A Sociedad por Acciones Simplificada (SAS) is Colombia's flexible, simplified limited liability company structure. It's fast to incorporate (often within a week through the Chamber of Commerce), requires no minimum share capital, and can be structured with a single shareholder. For business purposes, the SAS is the default vehicle for small and medium enterprises in Colombia.
For property purchases, the SAS is sometimes promoted as a structure that provides liability protection, facilitates future transfers, and offers tax planning advantages. Some of these claims have merit in specific circumstances. Many do not apply to the typical expat buying one or two residential properties.
When a SAS Structure Might Make Sense
Portfolio of rental properties operating as a business. If you're acquiring multiple properties intending to operate them as an active rental business — not passive investment — a SAS can provide liability separation between your personal assets and the rental operation. A slip-and-fall in one unit doesn't expose your other properties or personal assets if they're structured separately.

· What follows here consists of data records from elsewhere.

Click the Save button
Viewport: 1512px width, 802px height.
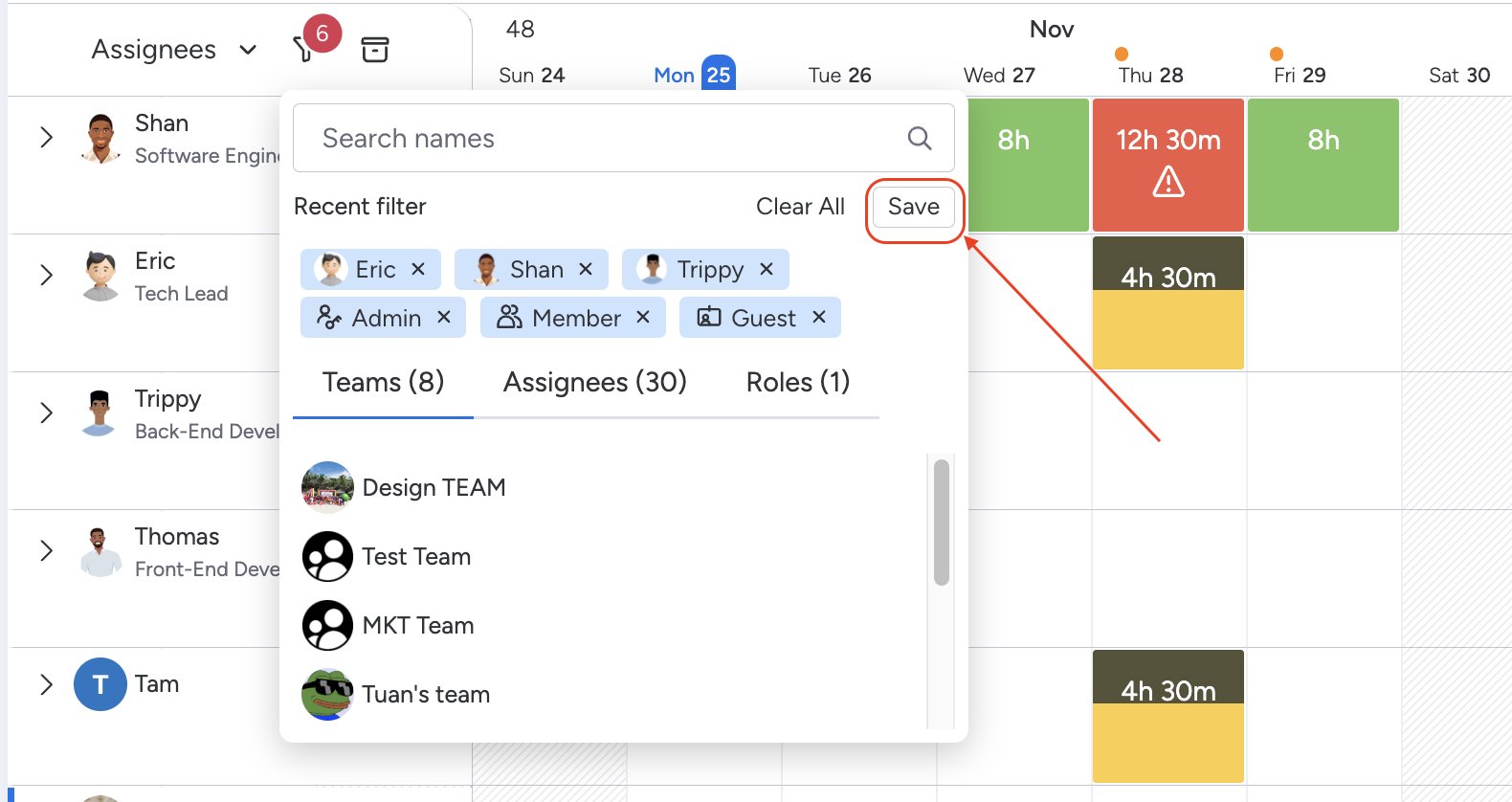click(913, 207)
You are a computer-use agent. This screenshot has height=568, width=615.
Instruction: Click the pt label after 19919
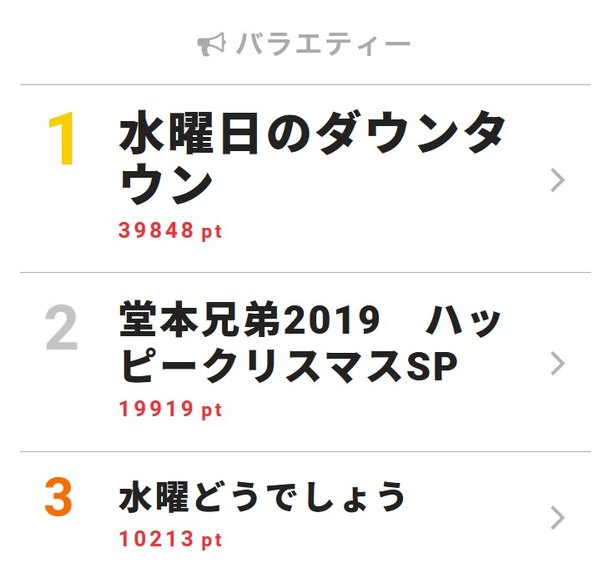point(211,411)

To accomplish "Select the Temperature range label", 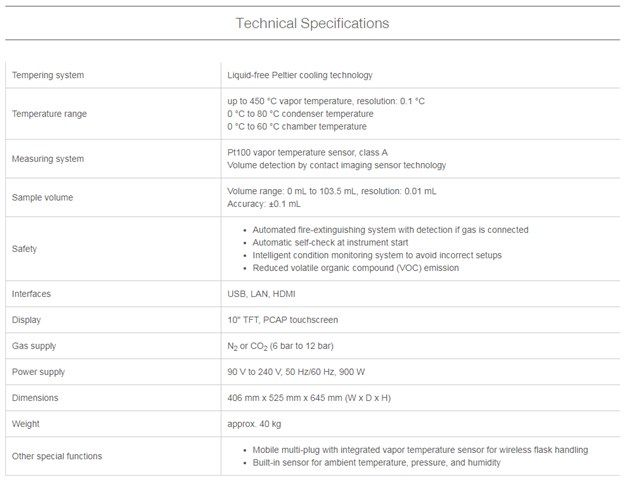I will click(x=49, y=114).
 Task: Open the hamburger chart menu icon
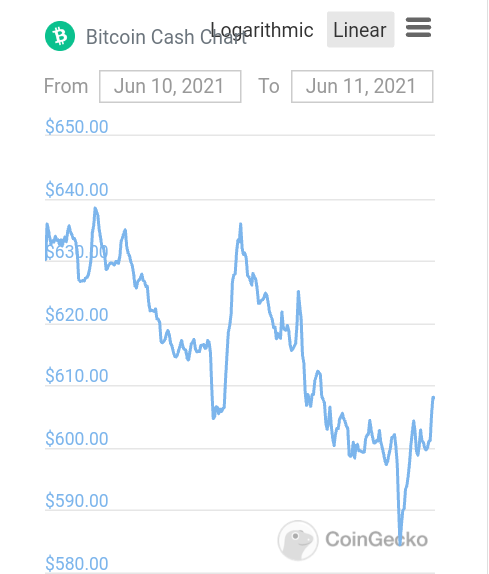tap(418, 27)
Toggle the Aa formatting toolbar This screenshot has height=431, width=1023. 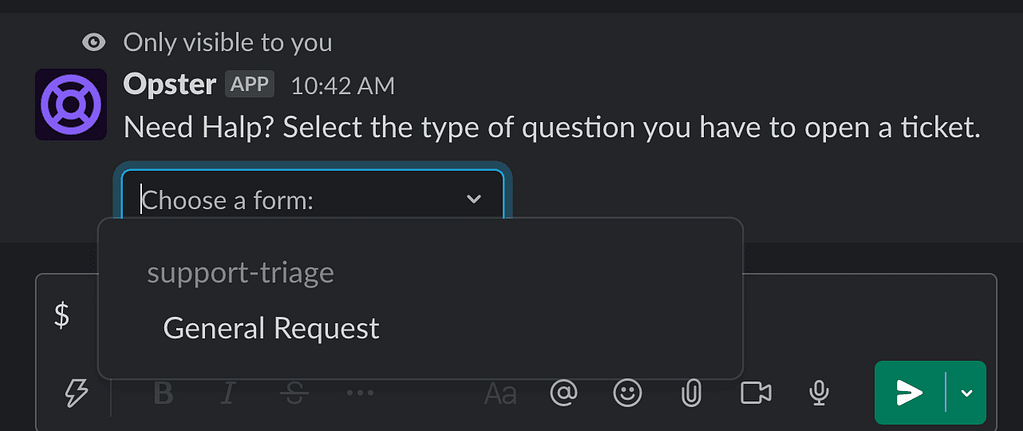coord(500,393)
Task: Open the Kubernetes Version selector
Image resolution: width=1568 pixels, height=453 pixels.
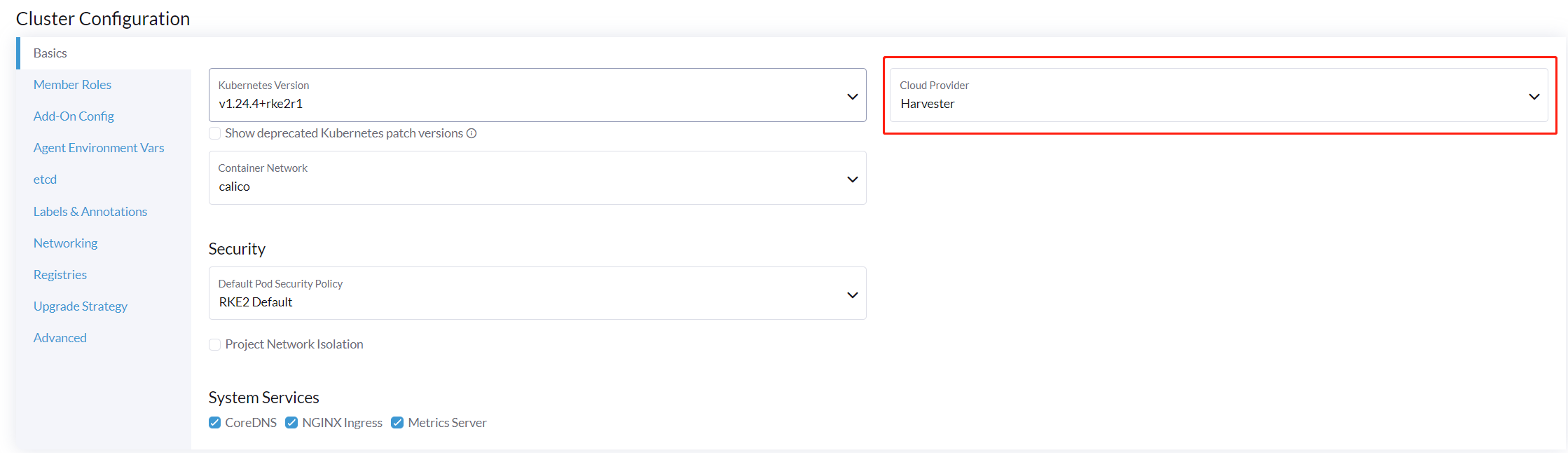Action: 537,96
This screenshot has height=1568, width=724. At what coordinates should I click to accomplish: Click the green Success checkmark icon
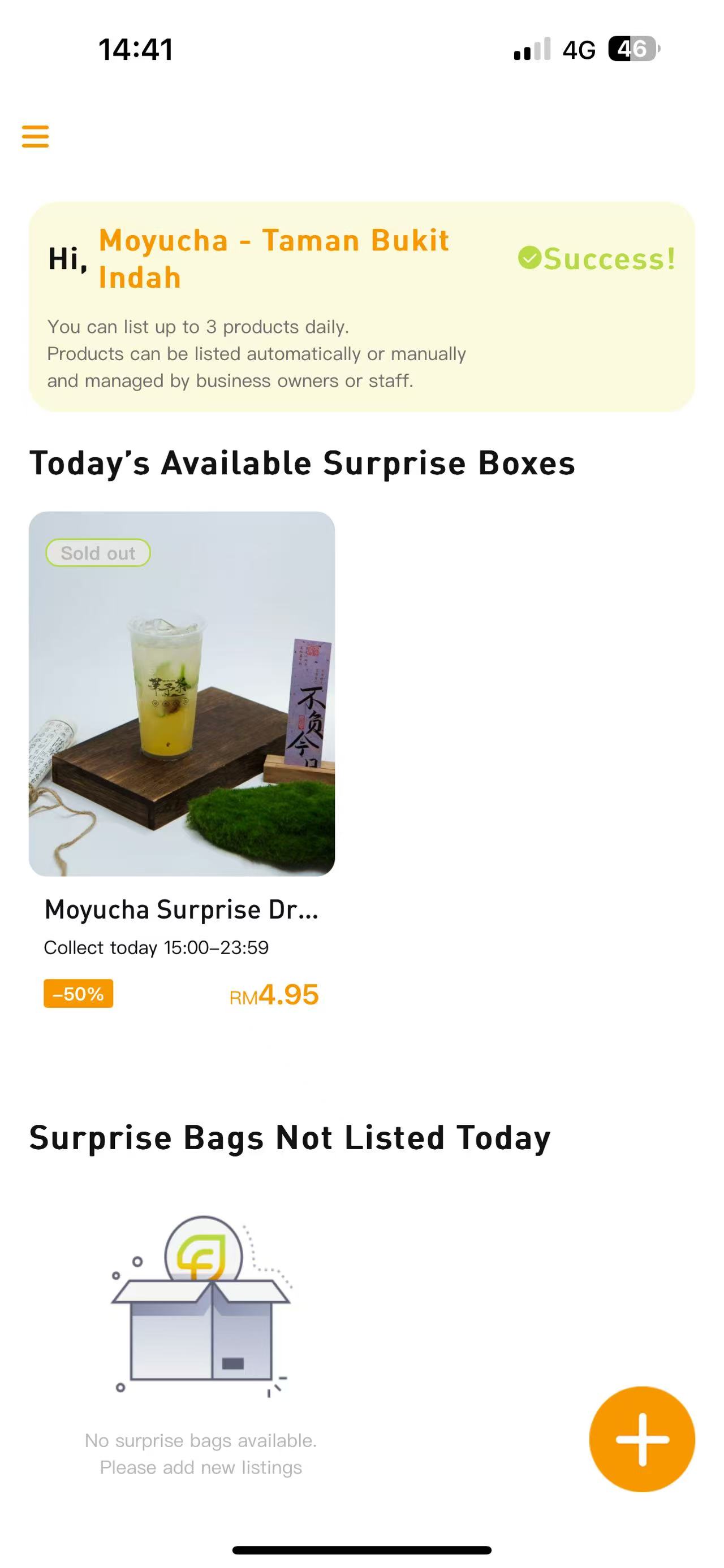[x=529, y=258]
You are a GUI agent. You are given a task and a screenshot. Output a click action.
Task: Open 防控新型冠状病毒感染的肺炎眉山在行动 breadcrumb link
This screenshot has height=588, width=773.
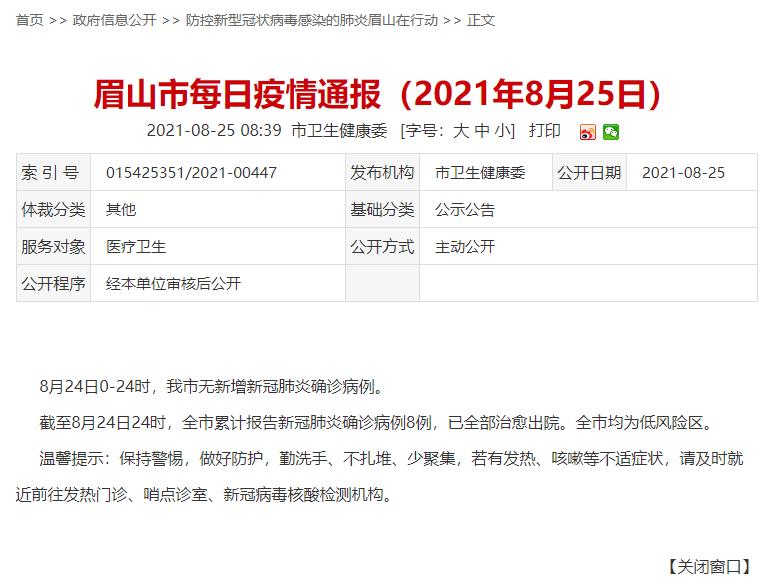tap(312, 20)
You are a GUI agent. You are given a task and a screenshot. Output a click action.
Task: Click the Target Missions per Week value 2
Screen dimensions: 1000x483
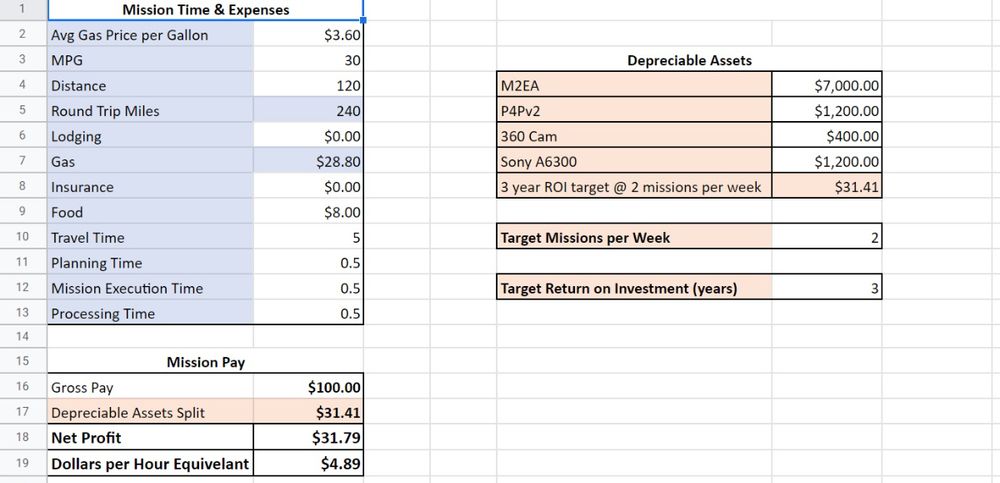(x=826, y=238)
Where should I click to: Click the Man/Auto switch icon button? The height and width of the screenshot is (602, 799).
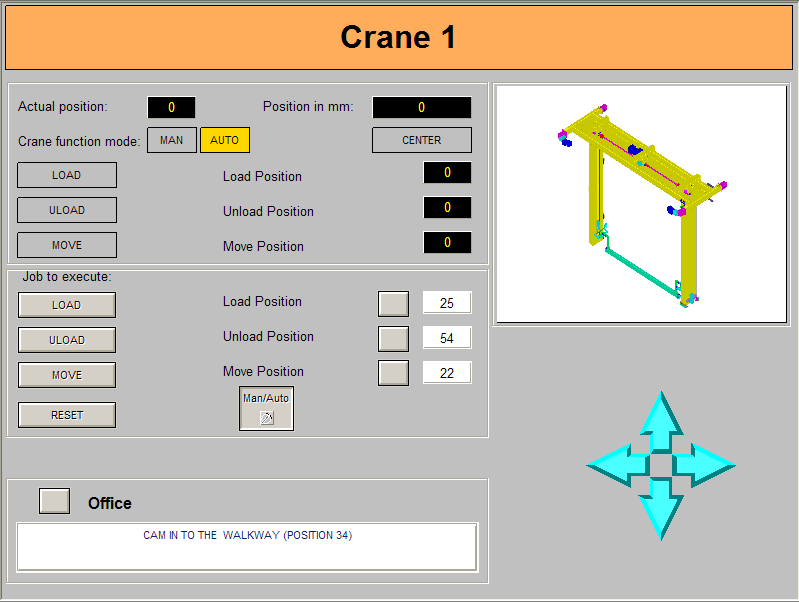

Multiple investors buying together. A SAS provides a formal governance mechanism for co-ownership between unrelated parties — defining ownership percentages, decision-making procedures, buy-sell provisions, and exit rights. Buying raw proindiviso (undivided co-ownership) with another person without a formal structure creates the risks discussed below.
Commercial or mixed-use property. Properties used for commercial purposes sometimes have tax and operational reasons to hold through a company rather than personally.
Succession planning. Transferring SAS shares on death or during estate planning can in some cases be more administratively flexible than transferring titled real property, though Colombia's inheritance rules still apply to the beneficial ownership.
When a SAS Structure Doesn't Make Sense
A single residential property for personal use or passive rental. This is the most common scenario where the SAS is oversold. A corporate structure adds annual accounting and tax compliance costs (the SAS must file corporate income tax returns, maintain accounting records, and potentially register for IVA), administrative overhead, and complexity without delivering proportionate benefit for a single residential property.
Investor visa eligibility. If your property purchase is intended to qualify you for Colombia's Migrant Investor Visa (M-type), the property must be registered in your personal name. A purchase through a SAS does not satisfy the visa requirement because the registered owner is the company, not you as an individual. The visa requires the investment to be in your name with a verified FDI paper trail under your passport.
Capital repatriation. The Formulario 4 / Formulario 11 foreign exchange compliance process — which is what preserves your right to repatriate the original investment and gains — is designed around individual foreign investors. Company structures add complexity to the compliance loop and require additional documentation of the company's ownership structure and the foreign investor's ultimate beneficial interest.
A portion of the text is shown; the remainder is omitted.